Like a crystal ball, two statistics reveal Indiana’s economic future.
Political leaders rarely mention the numbers’ significance and focus instead on the state’s business-friendly tax and regulation policies.
Yet, the power of those two intertwined statistics transcends the others. When it comes to the chances of average Hoosiers seeing an improvement in their quality of life, those two stats are bottom-line. The rest is just details.
The first involves education levels. Indiana ranked 43rd in the percentage of its population holding at least a college bachelor’s degree in 2011, according to the Indiana Business Research Center.
The second involves incomes. Indiana ranked 40th in per-capita income among its residents that same year.

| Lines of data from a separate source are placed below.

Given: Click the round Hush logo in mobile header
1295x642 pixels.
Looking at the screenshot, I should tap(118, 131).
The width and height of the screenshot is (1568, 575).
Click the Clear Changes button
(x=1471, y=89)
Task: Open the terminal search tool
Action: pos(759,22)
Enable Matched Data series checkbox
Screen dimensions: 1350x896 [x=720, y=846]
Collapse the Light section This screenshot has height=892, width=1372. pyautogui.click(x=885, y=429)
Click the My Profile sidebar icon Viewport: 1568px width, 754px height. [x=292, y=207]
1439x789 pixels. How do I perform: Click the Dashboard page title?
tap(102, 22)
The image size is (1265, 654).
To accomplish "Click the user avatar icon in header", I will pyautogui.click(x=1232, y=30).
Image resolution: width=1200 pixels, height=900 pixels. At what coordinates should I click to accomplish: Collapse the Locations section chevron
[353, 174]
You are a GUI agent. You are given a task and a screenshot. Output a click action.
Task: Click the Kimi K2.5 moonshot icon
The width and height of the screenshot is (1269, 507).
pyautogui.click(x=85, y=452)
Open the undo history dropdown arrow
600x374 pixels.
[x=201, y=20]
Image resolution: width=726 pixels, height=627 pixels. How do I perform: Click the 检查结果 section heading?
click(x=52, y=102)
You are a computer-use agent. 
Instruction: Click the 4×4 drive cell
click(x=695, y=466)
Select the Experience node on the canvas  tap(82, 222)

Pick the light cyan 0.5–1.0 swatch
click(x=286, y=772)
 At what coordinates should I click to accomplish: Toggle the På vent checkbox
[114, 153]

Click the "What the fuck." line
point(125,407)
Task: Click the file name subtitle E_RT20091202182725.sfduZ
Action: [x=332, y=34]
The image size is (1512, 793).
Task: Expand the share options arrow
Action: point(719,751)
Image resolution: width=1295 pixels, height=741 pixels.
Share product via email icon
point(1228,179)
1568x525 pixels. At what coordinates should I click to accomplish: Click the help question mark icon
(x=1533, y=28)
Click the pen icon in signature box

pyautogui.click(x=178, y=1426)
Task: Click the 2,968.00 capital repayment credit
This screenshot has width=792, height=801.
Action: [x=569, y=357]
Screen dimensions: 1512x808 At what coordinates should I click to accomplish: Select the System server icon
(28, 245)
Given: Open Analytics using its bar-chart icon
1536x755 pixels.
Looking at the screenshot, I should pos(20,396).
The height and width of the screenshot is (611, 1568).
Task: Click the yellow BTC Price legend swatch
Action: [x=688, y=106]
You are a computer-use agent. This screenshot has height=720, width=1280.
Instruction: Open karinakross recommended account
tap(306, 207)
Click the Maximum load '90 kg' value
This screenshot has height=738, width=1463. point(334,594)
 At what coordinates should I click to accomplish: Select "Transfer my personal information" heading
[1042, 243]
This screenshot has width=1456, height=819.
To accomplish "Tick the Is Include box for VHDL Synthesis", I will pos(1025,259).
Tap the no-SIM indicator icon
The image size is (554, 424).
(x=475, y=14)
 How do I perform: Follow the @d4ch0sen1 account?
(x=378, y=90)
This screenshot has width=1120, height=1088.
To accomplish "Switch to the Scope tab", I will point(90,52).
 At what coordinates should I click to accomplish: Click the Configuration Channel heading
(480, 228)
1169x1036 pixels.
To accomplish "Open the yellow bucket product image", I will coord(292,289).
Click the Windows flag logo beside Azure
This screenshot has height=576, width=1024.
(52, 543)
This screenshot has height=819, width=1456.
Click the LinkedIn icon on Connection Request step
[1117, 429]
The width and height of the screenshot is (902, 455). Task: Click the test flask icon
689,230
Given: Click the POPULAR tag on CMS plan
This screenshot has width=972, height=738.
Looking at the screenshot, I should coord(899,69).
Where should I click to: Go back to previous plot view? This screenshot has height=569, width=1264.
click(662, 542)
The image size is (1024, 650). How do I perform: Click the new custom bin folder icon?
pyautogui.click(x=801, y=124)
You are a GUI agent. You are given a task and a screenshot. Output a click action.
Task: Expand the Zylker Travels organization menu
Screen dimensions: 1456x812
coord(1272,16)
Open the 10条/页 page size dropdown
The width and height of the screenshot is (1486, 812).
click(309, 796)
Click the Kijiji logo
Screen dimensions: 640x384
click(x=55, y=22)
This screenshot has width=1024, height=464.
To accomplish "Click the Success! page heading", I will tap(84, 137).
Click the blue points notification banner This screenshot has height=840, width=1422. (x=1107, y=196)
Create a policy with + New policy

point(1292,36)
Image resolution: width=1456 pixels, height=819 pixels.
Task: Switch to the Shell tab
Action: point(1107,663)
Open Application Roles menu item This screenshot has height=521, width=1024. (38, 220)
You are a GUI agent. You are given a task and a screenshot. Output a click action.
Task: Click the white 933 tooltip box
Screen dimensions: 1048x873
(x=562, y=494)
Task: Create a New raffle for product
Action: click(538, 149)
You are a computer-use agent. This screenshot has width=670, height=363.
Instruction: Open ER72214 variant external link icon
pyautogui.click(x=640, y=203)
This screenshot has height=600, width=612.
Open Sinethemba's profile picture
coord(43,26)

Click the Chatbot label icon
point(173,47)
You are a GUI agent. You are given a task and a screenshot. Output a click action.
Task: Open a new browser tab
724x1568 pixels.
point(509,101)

Lowly rankings in those two statistical economic categories aren’t a coincidence. Indiana needs more of its young people to finish college.
An initiative by the Indiana Commission for Higher Education could lead to an crucial increase in the number of college graduates from low-income backgrounds. The “college success coaching” program emerged from a pilot project conducted last year at Indiana State University. ISU contracted with a company, InsideTrack, to provide academic coaches for 1,000 freshmen in the 2013-14 collegiate year. The coaches kept in contact with the students by telephone every two weeks, listening to their worries, answering questions, guiding them to on-campus services, helping them set goals, and encouraging them to involve themselves in activities.
It worked well, said Josh Powers, ISU’s associate vice president for student success.
So the state commission used a $2.4-million grant from USA Funds, a nonprofit philanthropic and policy organization in Indianapolis, to implement the college success coaching plan on a more statewide basis, offering that assistance to 2,500 incoming freshman this fall at ISU, IUPUI and Ivy Tech Community College campuses.